### Extract to read
.....
Extracting and Mapping Location Mentions From Texts To The Ground

7:38:00 PM
by Unknown

The meaning of a social media post can be a function of location. For example, the meaning of "The Main Street bridge is closed" is ambiguous without establishing exactly which bridge is in question (The one in Danville, VA or in Columbus, OH). At the same time, location information metadata is sparse, forcing analysis of social media content and context to disambiguate alternative mappings. This article uncovers some of the persisting challenges in the recovery of location information from content and context: Text normalization, ambiguous location information, Geoparsing, and the future steps of our research.

Consider the Tweet in Figure 1. It contains valuable, but implicit information for Disaster Response and Flood Modeling. Here the user provides the level of water during a  storm surge. Knowledge-based inference supports the enrichment of this claim to determine that the water level is around 3 meters (to the height of a first floor)1. If we knew the location of Ganapathi colony, this quantitative data can inform a storm surge model to predict the direction of the surge and the danger it might pose.

Fig. 1: An example tweet from Twitris campaign of Chennai Flood 2015.

At Kno.e.sis center, one of the goals of our NSF-funded project (Social and Physical Sensing Enabled Decision Support) is to make information available in social media accessible to first-responders to prioritize relief efforts. Mapping events to locations in order to attach ground-based information to locations on the map will allow us to achieve the desired goal. In contrast to physical sensors, the resolution of social media data is a function of population rather than specialized infrastructure. In the case of lack of sensor/IoT coverage or malfunctioning of sensors, citizen sensing can provide information about ground status to compensate for missing data.

Using Twitris, Kno.e.sis’ robust semantic social web platform that has been used in a number of real-world scenarios, we collect real-time, event-centric twitter data to understand social perceptions. During the 2015 Chennai floods, we created a Twitris campaign that  collected  around 508K relevant tweets. Determining location is an important part of making these tweets informative. Location extraction and mapping is performed in two steps: Toponym extraction and Geoparsing. 

Toponym Extraction

Toponym extraction is the process of extracting names of places from texts such as street names, points of interest (POI), cities, countries, and so on. There are two traditional ways to extract toponyms from texts: a supervised approach and an gazetteer-matching approach.

Supervised approaches. In the supervised approach, we train the model using manually annotated data of location mentions [1],  Supervised approaches tend to suffer from the underestimation of missing data. They require sufficient amount of annotated data from the same data source (e.g., microblog text), to enable location detections from similar data sources. However, the gazetteer approach discussed next has its own difficulties and issues that must be solved to extract locations from texts efficiently.
.....
### Data segment
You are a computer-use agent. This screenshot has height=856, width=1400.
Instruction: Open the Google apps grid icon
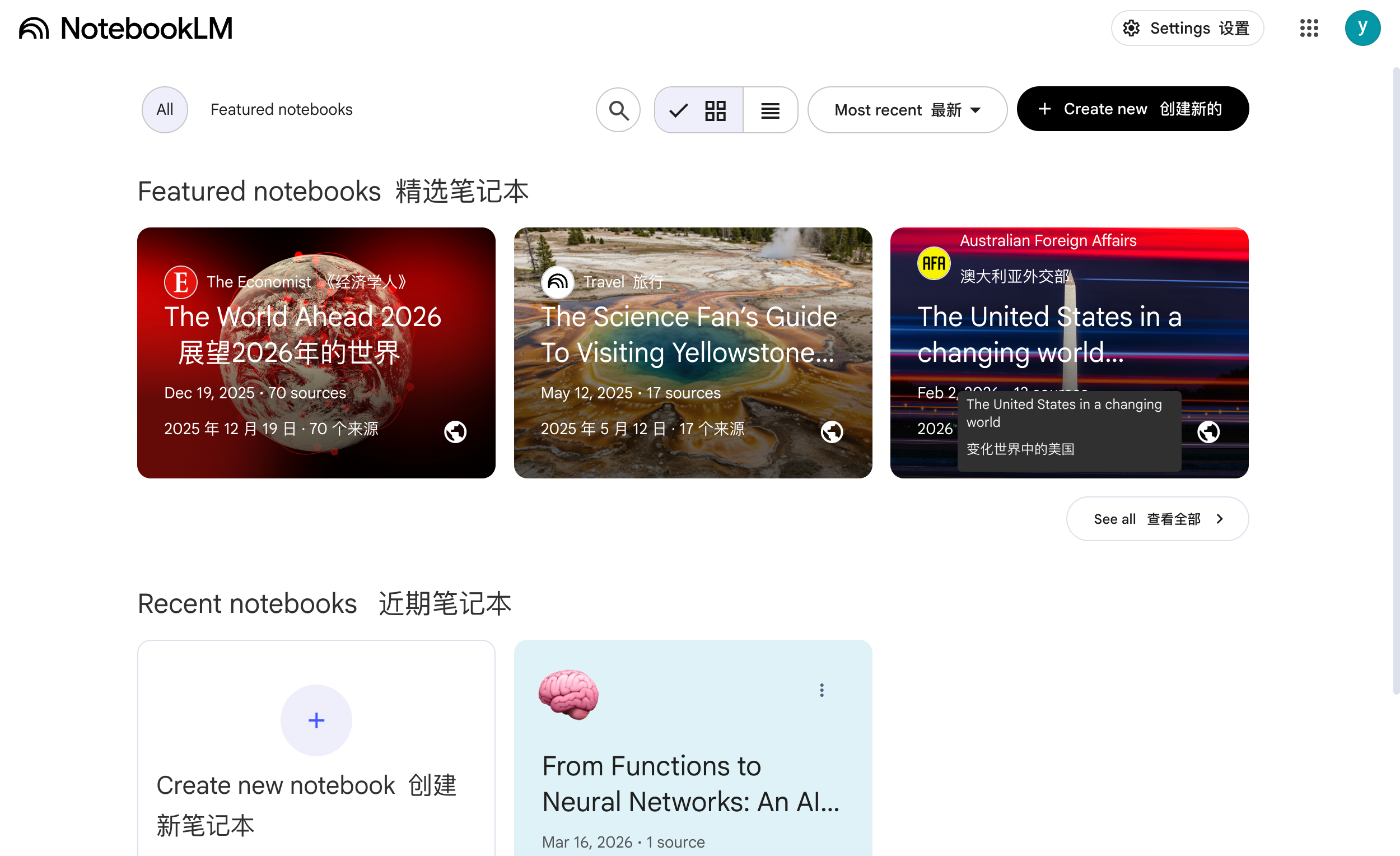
.....
### Instruction 1
From the article on extracting location mentions, quote the passage from "Supervised approaches. In" up to and including "from texts efficiently.".
### Instruction 2
Translate this sentence from the article on extracting location mentions into Spanish: "In contrast to physical sensors, the resolution of social media data is a function of population rather than specialized infrastructure."
### Instruction 3
Carry on writing the article on extracting location mentions, starting after its last sentence.

### Written reply 1
Supervised approaches. In the supervised approach, we train the model using manually annotated data of location mentions [1],  Supervised approaches tend to suffer from the underestimation of missing data. They require sufficient amount of annotated data from the same data source (e.g., microblog text), to enable location detections from similar data sources. However, the gazetteer approach discussed next has its own difficulties and issues that must be solved to extract locations from texts efficiently.

### Written reply 2
A diferencia de los sensores físicos, la resolución de los datos de las redes sociales es función de la población y no de una infraestructura especializada.

### Written reply 3
Fig. 2: Syntactic Parse tree built using NLTK's cascaded chunk parser.

Gazetteers approaches. In the gazetteer approach, we extract location mentions on the fly without using any training dataset.  Gazetteer approaches often use syntactic parse trees (for noun phrase extraction), direction and distance markers, gazetteers, dictionaries and many other knowledge bases in order to extract locations from texts [2-4]. Figure 2 shows part of the parse tree built using NLTK of the tweet text in Figure 3. Parsing the tweet text allows us to find noun phrases using the NLTK’s cascaded chunk parser. The parser matches a set of predefined rules to text. For example, the rule ( VP: {<VB.*><NP|PP|CLAUSE>+$} ) allows us to detect and extract the noun phrase (NP) “SRM university” which follows the preposition (PP) “Near”.

Fig. 3: Tweet mentioning the toponyms “SRM university” and “kattankulathur”.

Similarly, direction and distance markers allow us to retrieve toponyms the markers are pointing at. For example, in Figure 4. The direction marker “south of” points at the toponym “101 Fwy” which is then added to our list of potential geo-parsable toponym names.

Fig. 4: Tweet mentioning a toponym (“101 Fwy”) pointed at by a direction marker

Two challenges arise in Toponym extraction:  Text normalization and ambiguous location information.

Text normalization. Text normalization involves subtasks such as abbreviations and acronyms expansion and misspelling corrections. Figure 5 shows an example of a tweet with such difficulties. The author of the tweet used “Rd” as an abbreviation of “road”. Moreover, the text “Kilpauk Garden” is incomplete relative to the Gazetteer name  “Kilpauk, Aspiran Garden Colony”2.

Fig. 5: An example tweet with abbreviations (Rd) and incomplete information (Kilpauk Garden).

Locations can also be embedded in hashtags or usernames. For example, both @yankeestadium and #YankeeStadium refer to the location name “Yankee Stadium”. Therefore, such location mentions can also be extracted using a word segmentation (tokenization) method. The method uses a classifier on unigram and bigram language models of word frequencies to find word boundaries.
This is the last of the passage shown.